Menyikapi pernyataan Yusril Ihza Mahendra, Komnas HAM menegaskan bahwa peristiwa 1998 telah ditetapkan sebagai pelanggaran HAM berat berdasarkan hasil penyelidikan pro justitia pada tahun 2003. Hasil penyelidikan tersebut menunjukkan bahwa terdapat bukti-bukti yang cukup untuk menyatakan bahwa terjadi pelanggaran HAM berat dalam peristiwa 1998.
Selain itu, Komnas HAM juga menekankan pentingnya penegakan keadilan bagi korban pelanggaran HAM pada masa lalu, termasuk peristiwa 1998. Komnas HAM menegaskan bahwa kejadian masa lalu yang melibatkan pelanggaran HAM berat harus ditindaklanjuti dengan upaya-upaya penegakan hukum yang adil dan transparan.
Pernyataan Komnas HAM ini pun mendapat dukungan dari berbagai pihak, terutama dari kelompok advokasi HAM dan lembaga swadaya masyarakat. Mereka menekankan bahwa penegakan keadilan bagi korban peristiwa 1998 merupakan bagian yang tidak terpisahkan dari upaya memperbaiki masa lalu dan membangun masa depan yang lebih baik.
Perdebatan mengenai kualifikasi peristiwa 1998 sebagai pelanggaran HAM berat atau tidak merupakan hal yang sensitif dan kontroversial. Namun, dengan adanya kedalaman penyelidikan dan kesaksian para korban, penting bagi pihak berwenang untuk mengambil langkah-langkah yang adil dan menghormati proses hukum yang berlaku.
Dalam konteks ini, keberadaan Komnas HAM sebagai lembaga independen yang bertugas untuk melakukan pengawasan dan perlindungan terhadap HAM menjadi sangat penting. Komnas HAM memiliki peran yang besar dalam memastikan bahwa pelanggaran HAM, termasuk peristiwa 1998, mendapatkan penanganan yang sesuai dengan prinsip-prinsip hukum dan keadilan.

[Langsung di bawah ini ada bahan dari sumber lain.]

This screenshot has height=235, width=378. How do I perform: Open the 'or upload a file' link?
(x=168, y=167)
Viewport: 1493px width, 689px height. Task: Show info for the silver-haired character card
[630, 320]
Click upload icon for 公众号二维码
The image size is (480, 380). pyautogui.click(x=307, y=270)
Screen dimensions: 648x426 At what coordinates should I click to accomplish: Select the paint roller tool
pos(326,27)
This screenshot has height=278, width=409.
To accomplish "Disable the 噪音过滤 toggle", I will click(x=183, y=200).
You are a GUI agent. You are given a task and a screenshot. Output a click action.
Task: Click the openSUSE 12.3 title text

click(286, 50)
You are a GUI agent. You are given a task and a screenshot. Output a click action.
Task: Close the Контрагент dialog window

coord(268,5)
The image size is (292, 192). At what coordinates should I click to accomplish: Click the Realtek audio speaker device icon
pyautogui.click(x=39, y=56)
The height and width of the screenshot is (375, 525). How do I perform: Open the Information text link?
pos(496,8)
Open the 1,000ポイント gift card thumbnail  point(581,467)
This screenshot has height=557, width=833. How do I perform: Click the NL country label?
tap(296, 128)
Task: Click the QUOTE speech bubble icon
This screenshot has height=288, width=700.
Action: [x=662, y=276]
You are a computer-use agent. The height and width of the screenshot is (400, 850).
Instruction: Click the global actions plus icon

Dengan adanya pernyataan Komnas HAM yang membantah Yusril Ihza Mahendra, diharapkan isu pelanggaran HAM pada peristiwa 1998 dapat diperlakukan dengan serius dan mendapat penanganan yang sesuai. Upaya-upaya penegakan keadilan bagi korban peristiwa tersebut harus dilakukan secara tulus dan adil, demi membangun fondasi keadilan yang kokoh bagi bangsa Indonesia.
Sebagai negara demokratis yang mengedepankan supremasi hukum, Indonesia memiliki tanggung jawab untuk menegakkan keadilan bagi semua warganya, terutama yang menjadi korban pelanggaran HAM. Hal ini juga menjadi kunci utama dalam memastikan bahwa tragedi masa lalu tidak terulang kembali di masa depan.